“I’m not sure what us men are supposed to do. The vast majority respect women completely so these stories are aimed at nutters, who will always be nutters regardless”
(Tweet in response to Marina Hyde’s “What happened to me was nothing – the nothing women know all too well” Guardian, Friday 12 May, 2021)
For those who haven’t yet seen Marina Hyde’s article, and for those who want to try to bridge that gap between male and female understanding, I thoroughly recommend you seek it out.
What makes it essential reading – and, in all likelihood a seminal piece of journalism to lead the debate from here – is that it’s Marina’s ‘live’ account of being verbally abused by a man publicly in daylight on a spring afternoon in England.
This vivid description of surprise, shock, humiliation, fear, anger, hopelessness and even unwarranted self-flagellation gives ‘us men’ an insight – one from which we can garner specific empathy not just the general sympathy that I am sure most of us already felt – for an account that will be all too familiar to the majority, if not all women reading it.
Placing myself on the empathy scale, I would say I am reasonably high up – less because I am naturally more enlightened than other men and more because, for me, this has happened closer to home. To offer a few examples, my wife, in broad daylight, being called a “c*nt” by a drunken man last week; me, fearfully intervening two years ago when I found my daughter in the street surrounded by six intimidating men unknown to her; and again, my daughter shrugging her shoulders (alongside many of her friends) about the “rapey boys” that she and others know to avoid.
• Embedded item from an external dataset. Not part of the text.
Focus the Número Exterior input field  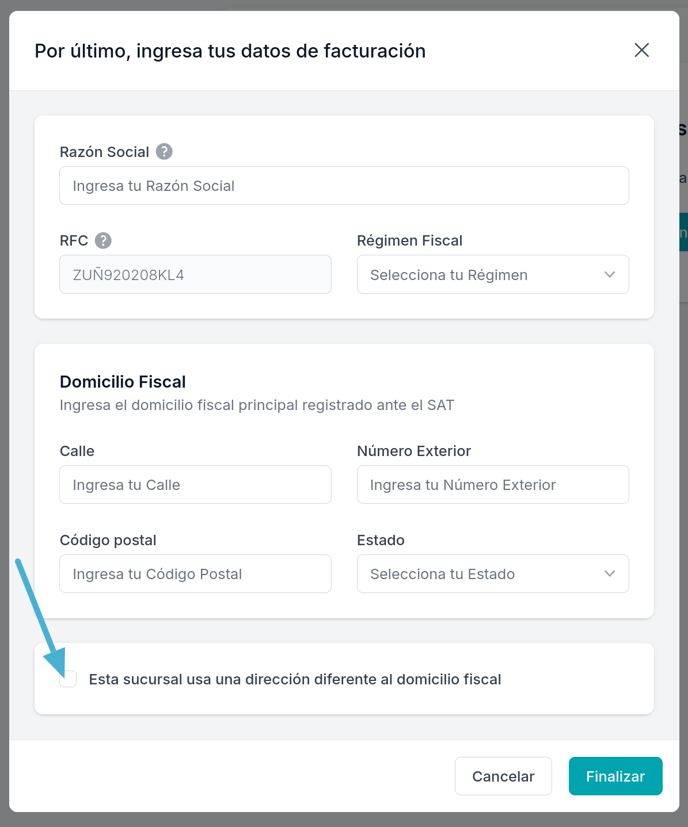point(493,484)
The phrase “educate our sons” to “protect our daughters” has been doing the rounds this week but it’s far from a new concept.
In 2014, Yvette Cooper (then Shadow Home Secretary) called this out (see https://www.independent.co.uk/voices/comment/we-must-educate-our-sons-save-our-daughters-9588177.html) with her conclusion being that no teenage boy should grow up persuaded that abuse is normal.
Without wanting to detract from the importance of this message, it’s a little obvious and it’s comforting to think that we have ‘the answer’.
Something more awkward and, in my view, equally necessary, would be for us to live by the phrases ‘educate ourselves’ to ‘educate our friends’. Adult men (perhaps predominantly those in positions of leadership) can and should take personal, thoughtful and considered ownership of this issue.
To take the lead on this one, as a 48 year old man who has some experience of leading organisations, I tend to think very deeply (for my own health, perhaps, too deeply) on issues that matter to me – equality and the safety of women being one of these. For what it’s worth, I also don’t believe that I’m a ‘nutter’. That said, my speciality used to be intervening, sometimes physically – to the embarrassment of my children – against harassment of women on trains and buses. I’m likely a little old now for such a direct approach – drawing attention to an incident can be just as effective as physical intervention…….).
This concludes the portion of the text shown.